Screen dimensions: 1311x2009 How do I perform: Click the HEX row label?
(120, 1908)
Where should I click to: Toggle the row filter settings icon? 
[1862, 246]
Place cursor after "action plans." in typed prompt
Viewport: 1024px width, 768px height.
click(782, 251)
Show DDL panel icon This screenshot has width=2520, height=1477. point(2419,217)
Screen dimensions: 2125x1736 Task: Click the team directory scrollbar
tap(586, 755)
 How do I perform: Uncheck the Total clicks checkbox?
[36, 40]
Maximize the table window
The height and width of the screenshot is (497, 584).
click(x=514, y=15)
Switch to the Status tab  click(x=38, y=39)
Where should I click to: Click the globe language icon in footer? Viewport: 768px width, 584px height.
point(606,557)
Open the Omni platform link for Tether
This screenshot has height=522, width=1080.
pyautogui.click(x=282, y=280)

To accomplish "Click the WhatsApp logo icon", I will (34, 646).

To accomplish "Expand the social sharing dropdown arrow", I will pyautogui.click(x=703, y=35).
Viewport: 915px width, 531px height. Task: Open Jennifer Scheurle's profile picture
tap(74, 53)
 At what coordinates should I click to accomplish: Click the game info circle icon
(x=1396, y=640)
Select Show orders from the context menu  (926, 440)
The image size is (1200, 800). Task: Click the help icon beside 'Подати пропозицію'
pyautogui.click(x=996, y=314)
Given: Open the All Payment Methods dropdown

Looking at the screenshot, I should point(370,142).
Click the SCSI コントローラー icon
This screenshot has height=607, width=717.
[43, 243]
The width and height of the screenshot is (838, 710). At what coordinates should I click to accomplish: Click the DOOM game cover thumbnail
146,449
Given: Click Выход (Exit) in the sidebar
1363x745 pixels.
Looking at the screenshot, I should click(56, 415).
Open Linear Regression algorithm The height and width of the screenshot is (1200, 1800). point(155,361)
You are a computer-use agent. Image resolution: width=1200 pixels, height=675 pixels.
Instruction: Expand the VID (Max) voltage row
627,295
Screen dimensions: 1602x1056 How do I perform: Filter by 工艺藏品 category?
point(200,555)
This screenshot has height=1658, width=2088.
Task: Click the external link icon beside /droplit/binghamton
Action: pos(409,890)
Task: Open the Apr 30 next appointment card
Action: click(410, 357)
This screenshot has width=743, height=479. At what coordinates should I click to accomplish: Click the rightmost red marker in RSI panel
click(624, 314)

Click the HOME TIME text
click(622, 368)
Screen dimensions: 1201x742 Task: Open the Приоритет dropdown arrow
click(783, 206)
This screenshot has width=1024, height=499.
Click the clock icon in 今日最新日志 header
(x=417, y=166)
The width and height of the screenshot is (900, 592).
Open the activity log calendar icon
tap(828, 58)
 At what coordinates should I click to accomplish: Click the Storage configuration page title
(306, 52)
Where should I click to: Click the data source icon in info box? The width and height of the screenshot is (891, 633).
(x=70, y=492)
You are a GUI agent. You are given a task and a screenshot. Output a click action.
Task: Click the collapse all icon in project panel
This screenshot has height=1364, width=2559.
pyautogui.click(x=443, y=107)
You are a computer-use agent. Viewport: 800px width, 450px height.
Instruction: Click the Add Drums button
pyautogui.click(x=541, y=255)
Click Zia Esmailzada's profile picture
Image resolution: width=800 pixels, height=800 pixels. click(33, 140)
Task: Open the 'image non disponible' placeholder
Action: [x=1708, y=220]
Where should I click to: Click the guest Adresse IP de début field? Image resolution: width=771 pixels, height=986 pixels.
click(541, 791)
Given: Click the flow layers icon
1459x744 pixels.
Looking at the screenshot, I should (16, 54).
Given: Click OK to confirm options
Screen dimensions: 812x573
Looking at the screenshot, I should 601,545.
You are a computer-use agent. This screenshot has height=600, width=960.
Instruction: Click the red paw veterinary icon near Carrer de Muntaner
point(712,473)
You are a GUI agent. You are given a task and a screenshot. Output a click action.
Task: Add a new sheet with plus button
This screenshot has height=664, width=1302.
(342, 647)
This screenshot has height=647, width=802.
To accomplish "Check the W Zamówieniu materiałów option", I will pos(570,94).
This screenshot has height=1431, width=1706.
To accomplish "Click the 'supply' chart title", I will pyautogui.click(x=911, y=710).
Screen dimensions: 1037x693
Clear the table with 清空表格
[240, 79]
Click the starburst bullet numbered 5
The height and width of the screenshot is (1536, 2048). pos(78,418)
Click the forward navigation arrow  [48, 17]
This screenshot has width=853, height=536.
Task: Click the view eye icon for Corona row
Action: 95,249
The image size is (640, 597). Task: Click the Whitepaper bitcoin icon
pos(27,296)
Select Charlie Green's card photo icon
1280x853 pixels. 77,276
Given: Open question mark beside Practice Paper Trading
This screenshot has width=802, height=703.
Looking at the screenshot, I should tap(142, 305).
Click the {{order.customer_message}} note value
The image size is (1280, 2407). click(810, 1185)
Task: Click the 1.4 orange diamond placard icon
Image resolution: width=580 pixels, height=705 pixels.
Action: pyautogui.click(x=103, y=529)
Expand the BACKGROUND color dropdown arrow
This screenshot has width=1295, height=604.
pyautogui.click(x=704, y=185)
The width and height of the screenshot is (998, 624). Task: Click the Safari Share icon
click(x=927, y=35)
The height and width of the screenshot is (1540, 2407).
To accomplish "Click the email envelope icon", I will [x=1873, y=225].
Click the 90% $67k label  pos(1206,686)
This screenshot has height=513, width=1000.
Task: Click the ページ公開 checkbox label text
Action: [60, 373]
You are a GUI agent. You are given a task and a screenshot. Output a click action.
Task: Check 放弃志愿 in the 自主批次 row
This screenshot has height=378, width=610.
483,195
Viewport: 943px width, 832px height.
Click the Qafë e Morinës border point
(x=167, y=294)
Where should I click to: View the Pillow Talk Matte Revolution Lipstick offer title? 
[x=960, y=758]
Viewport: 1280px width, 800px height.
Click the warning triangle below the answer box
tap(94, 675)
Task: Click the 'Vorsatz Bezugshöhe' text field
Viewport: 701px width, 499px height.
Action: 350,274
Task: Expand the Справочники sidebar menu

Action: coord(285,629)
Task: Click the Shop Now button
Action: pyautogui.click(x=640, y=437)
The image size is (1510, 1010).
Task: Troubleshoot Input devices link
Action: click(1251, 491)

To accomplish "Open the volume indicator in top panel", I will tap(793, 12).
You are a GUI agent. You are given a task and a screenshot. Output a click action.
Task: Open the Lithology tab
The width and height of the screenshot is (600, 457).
****************
- GIVEN PROBLEM:
Identify every line in the records above that contains the word "Select", and copy each of those lines in full.

- SOLUTION TO THIS PROBLEM:
Select Show orders from the context menu  (926, 440)
Select Charlie Green's card photo icon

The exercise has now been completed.